De son côté, Mithridate s'était finalement enfuit de Pitanè par la mer grâce à la non-intervention de Lucullus, et il parvient à Mytilène. Gaius Flavius Fimbria n'en resta pas là lui non plus. Il ''traversa la province d'Asie, châtia les Cappadociens, et dévasta le territoire des villes qui ne lui ouvrirent pas leurs portes. Les habitants de Troie, assiégés par Fimbria, lancèrent un appel à Sylla pour obtenir de l'aide.
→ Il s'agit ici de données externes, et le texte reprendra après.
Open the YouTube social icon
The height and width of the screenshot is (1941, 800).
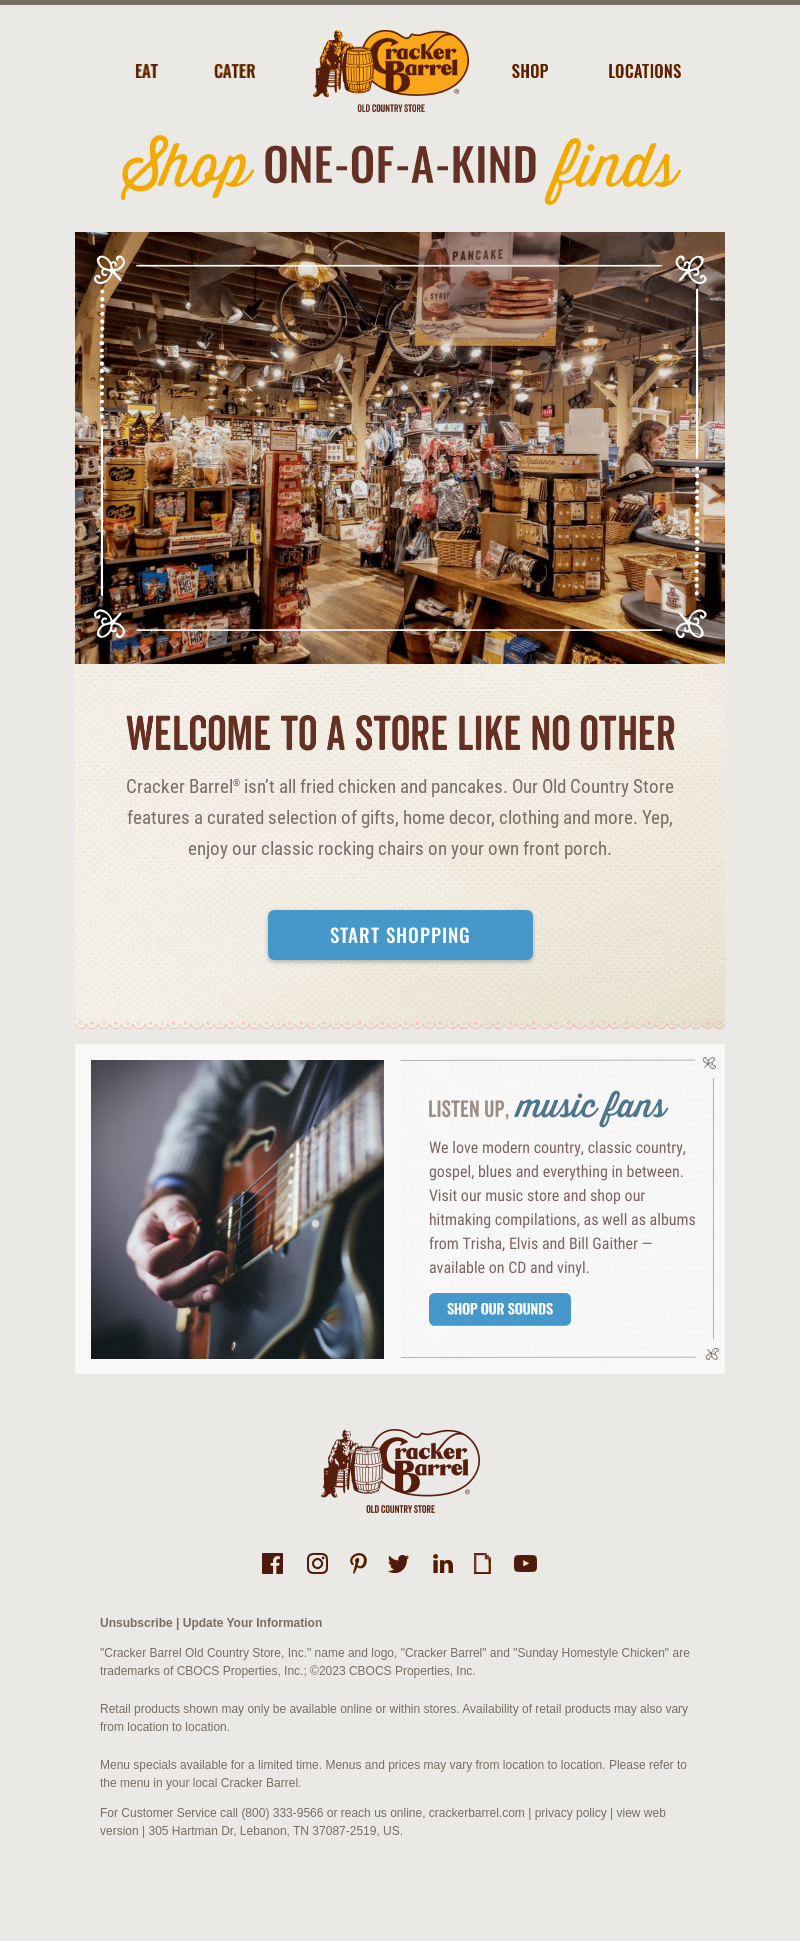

Ce dernier promit qu'il allait arriver et leur enjoignit, en attendant, de dire à Fimbria qu'ils s'étaient remis aux mains de Sylla. Fimbria, entendant cela, les félicita d'être déjà les amis des Romains, et leur ordonna de l'admettre dans leurs murs parce qu'il était également Romain. Il leur parla ironiquement aussi des rapports existant entre Troie et Rome. Quand il fut entré, ce fut un carnage aveugle, et il brûla entièrement la ville. Ceux qui avaient été en communication avec Sylla furent torturés de diverses manières. Il n'épargna ni les objets sacrés ni les gens qui s'étaient sauvés dans le temple d'Athéna, mais les brûla avec le temple lui-même. Il fit démolir les murs, et le jour suivant, fit rechercher si quelque chose restait encore debout. Cette ville fut traitée alors plus mal qu'elle ne l'avait été par Agamemnon: pas une maison, pas un temple, pas une statue ne fut épargné'', relate Appien.